**PROMPT**
Give again, word for word, each line from the top of the listing through the line that holds "Click the 复权 button above chart".

**INFORMATION PROVIDED**
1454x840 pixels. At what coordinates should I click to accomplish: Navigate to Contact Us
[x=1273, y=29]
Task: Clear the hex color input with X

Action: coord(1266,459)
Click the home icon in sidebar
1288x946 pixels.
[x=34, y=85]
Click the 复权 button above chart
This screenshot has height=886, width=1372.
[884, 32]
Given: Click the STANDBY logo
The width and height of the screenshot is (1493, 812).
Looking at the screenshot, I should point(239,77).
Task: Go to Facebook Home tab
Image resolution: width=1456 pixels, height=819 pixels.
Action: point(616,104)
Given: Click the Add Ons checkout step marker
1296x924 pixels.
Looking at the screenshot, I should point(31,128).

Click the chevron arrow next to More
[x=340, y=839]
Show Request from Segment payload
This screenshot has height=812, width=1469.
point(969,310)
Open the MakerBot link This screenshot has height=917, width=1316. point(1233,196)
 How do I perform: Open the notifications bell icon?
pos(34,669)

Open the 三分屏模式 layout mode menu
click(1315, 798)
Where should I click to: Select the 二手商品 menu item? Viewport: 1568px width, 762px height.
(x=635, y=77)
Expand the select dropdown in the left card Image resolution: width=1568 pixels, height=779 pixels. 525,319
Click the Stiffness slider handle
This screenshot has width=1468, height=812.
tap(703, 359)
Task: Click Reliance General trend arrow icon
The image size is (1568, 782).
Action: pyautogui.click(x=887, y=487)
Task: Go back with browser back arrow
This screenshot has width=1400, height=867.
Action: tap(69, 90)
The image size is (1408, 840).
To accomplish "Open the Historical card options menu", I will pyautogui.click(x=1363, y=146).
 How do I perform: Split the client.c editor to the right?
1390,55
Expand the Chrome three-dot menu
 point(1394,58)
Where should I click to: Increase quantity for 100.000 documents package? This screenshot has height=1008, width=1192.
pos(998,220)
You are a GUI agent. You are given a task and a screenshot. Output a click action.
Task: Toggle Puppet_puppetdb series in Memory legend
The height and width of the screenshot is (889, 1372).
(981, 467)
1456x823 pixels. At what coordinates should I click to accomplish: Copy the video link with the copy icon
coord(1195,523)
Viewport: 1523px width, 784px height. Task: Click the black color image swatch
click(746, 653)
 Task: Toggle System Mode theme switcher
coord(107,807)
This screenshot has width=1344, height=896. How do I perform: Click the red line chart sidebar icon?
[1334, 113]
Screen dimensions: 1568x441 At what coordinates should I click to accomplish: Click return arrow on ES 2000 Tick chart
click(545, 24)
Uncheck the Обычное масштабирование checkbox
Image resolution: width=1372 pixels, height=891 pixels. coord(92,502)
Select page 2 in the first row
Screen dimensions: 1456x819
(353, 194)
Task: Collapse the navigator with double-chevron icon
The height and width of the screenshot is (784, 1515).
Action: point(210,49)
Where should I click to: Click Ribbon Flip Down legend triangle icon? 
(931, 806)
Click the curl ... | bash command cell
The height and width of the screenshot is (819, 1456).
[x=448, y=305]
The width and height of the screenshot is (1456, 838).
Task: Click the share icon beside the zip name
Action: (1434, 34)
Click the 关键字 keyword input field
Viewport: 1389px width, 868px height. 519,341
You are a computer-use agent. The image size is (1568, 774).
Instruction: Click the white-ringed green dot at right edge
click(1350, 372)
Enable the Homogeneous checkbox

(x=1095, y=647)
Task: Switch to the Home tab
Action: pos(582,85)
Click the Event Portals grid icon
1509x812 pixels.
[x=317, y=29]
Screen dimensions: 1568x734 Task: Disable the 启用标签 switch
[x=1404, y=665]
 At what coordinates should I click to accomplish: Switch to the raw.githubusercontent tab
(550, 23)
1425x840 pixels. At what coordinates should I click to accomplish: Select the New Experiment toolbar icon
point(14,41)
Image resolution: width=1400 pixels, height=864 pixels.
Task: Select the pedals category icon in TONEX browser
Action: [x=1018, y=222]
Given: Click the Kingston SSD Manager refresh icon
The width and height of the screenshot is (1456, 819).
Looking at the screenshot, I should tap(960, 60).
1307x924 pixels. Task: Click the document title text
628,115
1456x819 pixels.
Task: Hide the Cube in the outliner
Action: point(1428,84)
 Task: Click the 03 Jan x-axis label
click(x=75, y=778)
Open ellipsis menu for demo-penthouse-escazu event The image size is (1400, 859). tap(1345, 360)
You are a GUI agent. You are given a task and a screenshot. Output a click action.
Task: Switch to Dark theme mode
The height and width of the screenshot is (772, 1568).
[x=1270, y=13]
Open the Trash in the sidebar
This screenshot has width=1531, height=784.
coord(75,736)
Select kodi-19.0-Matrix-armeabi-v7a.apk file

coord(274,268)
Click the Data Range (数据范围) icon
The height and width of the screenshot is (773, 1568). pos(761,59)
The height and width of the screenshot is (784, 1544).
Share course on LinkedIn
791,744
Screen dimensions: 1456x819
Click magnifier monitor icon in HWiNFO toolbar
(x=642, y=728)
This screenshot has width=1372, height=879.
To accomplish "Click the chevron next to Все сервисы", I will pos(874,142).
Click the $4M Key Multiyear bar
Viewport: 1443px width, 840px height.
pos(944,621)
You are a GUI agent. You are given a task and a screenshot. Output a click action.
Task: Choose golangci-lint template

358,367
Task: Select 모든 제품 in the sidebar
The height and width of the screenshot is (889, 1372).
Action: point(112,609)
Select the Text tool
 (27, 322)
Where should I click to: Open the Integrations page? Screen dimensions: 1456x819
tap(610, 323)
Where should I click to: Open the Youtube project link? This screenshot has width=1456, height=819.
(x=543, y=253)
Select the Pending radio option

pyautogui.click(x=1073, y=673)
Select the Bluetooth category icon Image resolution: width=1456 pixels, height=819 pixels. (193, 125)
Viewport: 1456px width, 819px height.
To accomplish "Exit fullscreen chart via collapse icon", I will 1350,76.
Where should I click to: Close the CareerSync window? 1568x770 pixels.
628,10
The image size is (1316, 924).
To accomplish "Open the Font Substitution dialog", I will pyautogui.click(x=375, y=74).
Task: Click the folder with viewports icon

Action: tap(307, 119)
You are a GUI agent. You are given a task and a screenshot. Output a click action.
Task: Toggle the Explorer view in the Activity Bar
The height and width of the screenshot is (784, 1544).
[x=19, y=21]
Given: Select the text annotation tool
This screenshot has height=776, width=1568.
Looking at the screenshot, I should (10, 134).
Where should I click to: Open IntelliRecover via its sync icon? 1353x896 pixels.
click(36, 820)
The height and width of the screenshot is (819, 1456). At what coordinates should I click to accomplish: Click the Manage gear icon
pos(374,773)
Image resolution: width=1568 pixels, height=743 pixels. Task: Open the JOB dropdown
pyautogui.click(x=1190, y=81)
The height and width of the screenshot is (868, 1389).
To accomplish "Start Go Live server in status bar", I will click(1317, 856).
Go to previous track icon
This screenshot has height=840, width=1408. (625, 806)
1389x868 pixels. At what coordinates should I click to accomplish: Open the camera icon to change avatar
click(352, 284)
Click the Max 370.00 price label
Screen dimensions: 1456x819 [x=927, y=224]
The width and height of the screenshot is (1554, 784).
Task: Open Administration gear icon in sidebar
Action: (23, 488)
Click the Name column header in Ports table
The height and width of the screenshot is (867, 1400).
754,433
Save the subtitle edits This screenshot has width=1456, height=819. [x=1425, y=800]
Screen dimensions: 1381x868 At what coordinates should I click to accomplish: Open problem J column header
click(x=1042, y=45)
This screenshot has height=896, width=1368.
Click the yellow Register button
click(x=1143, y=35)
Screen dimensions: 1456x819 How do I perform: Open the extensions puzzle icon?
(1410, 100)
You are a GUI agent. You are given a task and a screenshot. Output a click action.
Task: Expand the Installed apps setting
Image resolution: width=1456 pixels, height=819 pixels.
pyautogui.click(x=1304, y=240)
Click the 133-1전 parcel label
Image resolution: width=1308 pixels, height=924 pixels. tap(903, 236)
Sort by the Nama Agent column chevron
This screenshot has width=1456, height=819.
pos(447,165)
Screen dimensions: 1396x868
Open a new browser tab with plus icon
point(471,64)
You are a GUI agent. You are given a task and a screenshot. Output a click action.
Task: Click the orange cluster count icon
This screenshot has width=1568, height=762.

**SOLVED PROBLEM**
1454x840 pixels. At what coordinates should I click to accomplish: Navigate to Contact Us
[x=1273, y=29]
Task: Clear the hex color input with X

Action: coord(1266,459)
Click the home icon in sidebar
1288x946 pixels.
[x=34, y=85]
Click the 复权 button above chart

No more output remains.